====== GIVEN INFORMATION ======

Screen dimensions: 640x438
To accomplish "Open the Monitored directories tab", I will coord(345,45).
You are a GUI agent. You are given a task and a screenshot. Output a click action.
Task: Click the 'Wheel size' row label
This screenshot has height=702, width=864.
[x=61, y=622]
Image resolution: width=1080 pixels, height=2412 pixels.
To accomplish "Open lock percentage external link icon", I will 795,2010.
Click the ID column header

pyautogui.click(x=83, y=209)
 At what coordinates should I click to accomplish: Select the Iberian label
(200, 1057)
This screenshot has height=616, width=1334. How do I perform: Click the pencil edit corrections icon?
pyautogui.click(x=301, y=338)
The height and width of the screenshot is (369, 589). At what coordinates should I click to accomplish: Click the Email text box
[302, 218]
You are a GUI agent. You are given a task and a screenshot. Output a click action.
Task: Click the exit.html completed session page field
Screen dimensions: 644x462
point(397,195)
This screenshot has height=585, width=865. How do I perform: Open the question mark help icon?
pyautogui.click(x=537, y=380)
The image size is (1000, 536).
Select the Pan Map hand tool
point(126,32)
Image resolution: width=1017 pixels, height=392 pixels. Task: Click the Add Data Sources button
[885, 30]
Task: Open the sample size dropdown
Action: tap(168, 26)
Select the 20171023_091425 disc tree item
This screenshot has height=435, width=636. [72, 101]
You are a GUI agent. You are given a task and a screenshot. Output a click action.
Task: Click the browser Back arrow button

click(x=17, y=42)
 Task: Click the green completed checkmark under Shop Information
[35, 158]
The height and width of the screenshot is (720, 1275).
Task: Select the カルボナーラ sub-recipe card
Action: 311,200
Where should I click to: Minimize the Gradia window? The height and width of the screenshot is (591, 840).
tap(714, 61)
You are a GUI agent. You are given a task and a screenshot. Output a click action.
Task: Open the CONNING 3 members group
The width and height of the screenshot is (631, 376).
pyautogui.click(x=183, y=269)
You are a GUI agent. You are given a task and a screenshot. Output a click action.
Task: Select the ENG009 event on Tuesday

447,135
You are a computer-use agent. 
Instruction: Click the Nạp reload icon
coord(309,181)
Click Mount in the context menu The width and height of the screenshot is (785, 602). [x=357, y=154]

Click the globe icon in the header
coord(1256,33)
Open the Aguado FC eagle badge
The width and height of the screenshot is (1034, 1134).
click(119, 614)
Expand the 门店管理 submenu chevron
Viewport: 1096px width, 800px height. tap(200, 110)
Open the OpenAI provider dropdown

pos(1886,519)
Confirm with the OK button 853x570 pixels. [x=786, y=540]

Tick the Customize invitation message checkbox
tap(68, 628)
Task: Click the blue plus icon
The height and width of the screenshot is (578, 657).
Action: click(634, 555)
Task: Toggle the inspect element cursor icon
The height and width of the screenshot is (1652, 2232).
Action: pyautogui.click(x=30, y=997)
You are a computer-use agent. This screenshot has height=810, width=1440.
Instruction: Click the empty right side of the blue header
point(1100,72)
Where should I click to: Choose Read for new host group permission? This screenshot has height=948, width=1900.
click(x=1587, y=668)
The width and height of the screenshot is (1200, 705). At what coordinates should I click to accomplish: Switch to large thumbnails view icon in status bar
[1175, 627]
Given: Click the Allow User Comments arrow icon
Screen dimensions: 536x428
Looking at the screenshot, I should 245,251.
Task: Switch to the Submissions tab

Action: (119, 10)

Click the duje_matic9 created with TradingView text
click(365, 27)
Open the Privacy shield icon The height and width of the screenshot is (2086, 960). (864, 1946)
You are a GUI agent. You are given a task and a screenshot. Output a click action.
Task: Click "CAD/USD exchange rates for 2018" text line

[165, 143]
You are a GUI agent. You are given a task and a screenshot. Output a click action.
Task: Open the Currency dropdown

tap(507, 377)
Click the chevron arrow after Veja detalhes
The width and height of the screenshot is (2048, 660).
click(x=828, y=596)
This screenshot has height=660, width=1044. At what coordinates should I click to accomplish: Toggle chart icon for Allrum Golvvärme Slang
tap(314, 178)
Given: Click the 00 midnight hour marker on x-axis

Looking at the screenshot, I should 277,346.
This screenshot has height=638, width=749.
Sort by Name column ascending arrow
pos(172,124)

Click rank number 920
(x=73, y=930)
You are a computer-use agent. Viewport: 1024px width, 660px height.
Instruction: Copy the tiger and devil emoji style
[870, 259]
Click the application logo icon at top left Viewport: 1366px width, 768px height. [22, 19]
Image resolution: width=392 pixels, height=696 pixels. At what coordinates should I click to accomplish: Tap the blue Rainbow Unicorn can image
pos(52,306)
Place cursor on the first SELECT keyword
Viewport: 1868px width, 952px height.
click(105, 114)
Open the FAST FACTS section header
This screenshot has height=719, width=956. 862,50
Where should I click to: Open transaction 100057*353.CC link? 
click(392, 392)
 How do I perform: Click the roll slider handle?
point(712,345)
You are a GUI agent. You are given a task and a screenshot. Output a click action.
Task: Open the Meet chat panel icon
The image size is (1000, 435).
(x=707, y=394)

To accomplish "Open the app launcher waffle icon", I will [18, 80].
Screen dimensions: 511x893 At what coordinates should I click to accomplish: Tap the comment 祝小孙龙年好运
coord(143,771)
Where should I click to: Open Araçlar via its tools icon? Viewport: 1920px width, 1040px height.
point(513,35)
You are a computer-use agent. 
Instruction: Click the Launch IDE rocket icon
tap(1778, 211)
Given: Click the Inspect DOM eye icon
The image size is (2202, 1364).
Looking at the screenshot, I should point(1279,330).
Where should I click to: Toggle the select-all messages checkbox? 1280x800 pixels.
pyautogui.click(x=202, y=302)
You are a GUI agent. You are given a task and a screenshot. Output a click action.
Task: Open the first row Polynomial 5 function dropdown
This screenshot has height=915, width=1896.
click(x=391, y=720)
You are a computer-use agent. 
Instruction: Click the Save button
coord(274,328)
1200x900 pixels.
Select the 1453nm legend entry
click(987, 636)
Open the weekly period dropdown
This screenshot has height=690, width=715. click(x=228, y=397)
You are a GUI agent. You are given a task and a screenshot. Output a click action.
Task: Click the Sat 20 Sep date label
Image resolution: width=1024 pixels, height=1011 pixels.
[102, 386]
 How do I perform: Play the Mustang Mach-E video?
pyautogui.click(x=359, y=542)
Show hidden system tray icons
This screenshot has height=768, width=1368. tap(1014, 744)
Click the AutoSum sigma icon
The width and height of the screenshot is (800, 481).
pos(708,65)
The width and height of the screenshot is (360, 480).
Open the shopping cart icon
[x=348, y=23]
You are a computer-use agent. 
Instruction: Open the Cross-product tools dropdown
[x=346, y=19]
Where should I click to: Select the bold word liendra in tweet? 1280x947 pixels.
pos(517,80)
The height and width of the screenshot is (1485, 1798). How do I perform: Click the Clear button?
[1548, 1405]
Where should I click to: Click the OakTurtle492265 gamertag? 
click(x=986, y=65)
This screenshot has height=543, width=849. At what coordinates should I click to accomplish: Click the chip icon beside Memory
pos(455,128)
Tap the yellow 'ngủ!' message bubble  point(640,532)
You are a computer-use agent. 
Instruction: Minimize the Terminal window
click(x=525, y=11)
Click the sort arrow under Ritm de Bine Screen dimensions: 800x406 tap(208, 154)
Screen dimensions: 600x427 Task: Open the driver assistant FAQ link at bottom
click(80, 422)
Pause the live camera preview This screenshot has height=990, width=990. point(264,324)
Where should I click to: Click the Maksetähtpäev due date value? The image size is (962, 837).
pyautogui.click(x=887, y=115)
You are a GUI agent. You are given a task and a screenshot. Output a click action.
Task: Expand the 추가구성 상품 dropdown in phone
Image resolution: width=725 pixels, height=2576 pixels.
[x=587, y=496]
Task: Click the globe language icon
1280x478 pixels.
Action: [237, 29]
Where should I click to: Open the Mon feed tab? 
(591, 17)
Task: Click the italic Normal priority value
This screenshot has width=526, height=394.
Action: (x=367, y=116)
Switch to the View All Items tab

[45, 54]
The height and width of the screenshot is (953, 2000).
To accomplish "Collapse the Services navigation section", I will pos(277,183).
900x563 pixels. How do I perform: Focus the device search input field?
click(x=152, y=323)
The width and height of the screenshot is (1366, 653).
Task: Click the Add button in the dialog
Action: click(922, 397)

======

TASK REQUIREMENTS: Write out the records above exactly, from the opening line to the line with "Image resolution: width=1080", including both, with nothing added.

OUTPUT OF THE TASK:
Screen dimensions: 640x438
To accomplish "Open the Monitored directories tab", I will coord(345,45).
You are a GUI agent. You are given a task and a screenshot. Output a click action.
Task: Click the 'Wheel size' row label
This screenshot has height=702, width=864.
[x=61, y=622]
Image resolution: width=1080 pixels, height=2412 pixels.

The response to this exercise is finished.